▸ **TEXT SECTION**:

Tag Archives: baseball

Ethics Hero: Bill Lee, “The Spaceman,” An Integrity Exemplar…And I Really Need One About Now

bill-lee

If you weren’t a baseball fan in Boston during the Sixties and Seventies you may never have heard of Bill Lee, but if you were, he was an unforgettable and unique source of pleasure. Lee joined the Red Sox in 1969 as a junk-balling left-hander with a hippie streak not previously seen in the sport.  He was prone to say things like, “I think about the cosmic snowball theory. A few million years from now the sun will burn out and lose its gravitational pull. The earth will turn into a giant snowball and be hurled through space. When that happens it won’t matter if I get this guy out.”  The college students around Boston loved him, the old school baseball management types not so much. But he was good, and in major league baseball, good will always trump weird.

Lee was an excellent a reliever for four years before becoming a Sox starter in 1973, then won 17 games that season and the next two as well. The success was secondary for his often-stoned fans than his non-conformist attitude and determination to be himself at all costs. He was well-read, well-educated, opinionated and funny, and at various points in his Red Sox career, wore a gas mask, a coonskin cap and a propeller-topped beanie onto the field. Once, when the umpires refused to halt play in a downpour, Lee came out of the dugout wearing rain gear and carried an umbrella to the mound. This and other exploits caused him to be nicknamed “The Spaceman.”

▸ **EXERCISE TASKS**:
• 1. According to the Bill Lee post, in what year did Lee become a Red Sox starter?
• 2. Please translate this sentence from the Bill Lee post into Spanish: "Once, when the umpires refused to halt play in a downpour, Lee came out of the dugout wearing rain gear and carried an umbrella to the mound."
• 3. Write the next paragraph of the Bill Lee post, picking up after its last sentence.

▸ **ENTRIES PROVIDED**:
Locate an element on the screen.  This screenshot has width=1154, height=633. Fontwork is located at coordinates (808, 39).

---

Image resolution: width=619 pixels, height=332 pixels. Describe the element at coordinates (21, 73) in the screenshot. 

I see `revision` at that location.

▸ **FINAL RESULTS**:
• 1. 1973

• 2. Una vez, cuando los árbitros se negaron a detener el juego bajo un aguacero, Lee salió del dugout con ropa impermeable y llevó un paraguas hasta el montículo.

• 3.
Twice, once with the Red Sox and later with the Montreal Expos, Lee went on strike, refusing to play to protest the elimination of one of his friends from his team’s roster. The last time he did it, it ended his career.

Lee made up his own rules and principles, so he’s a different kind of Ethics Hero.  Above all else, however, the Spaceman has integrity down to a life-style. When he was at his zenith with the Red Sox, he often said that baseball was a still just a game to him, that it was what he loved to do, and that he didn’t care about the money. He would play baseball for whatever was available, he said, or just for the love of it. My father, who didn’t get Bill Lee, thought he was grandstanding.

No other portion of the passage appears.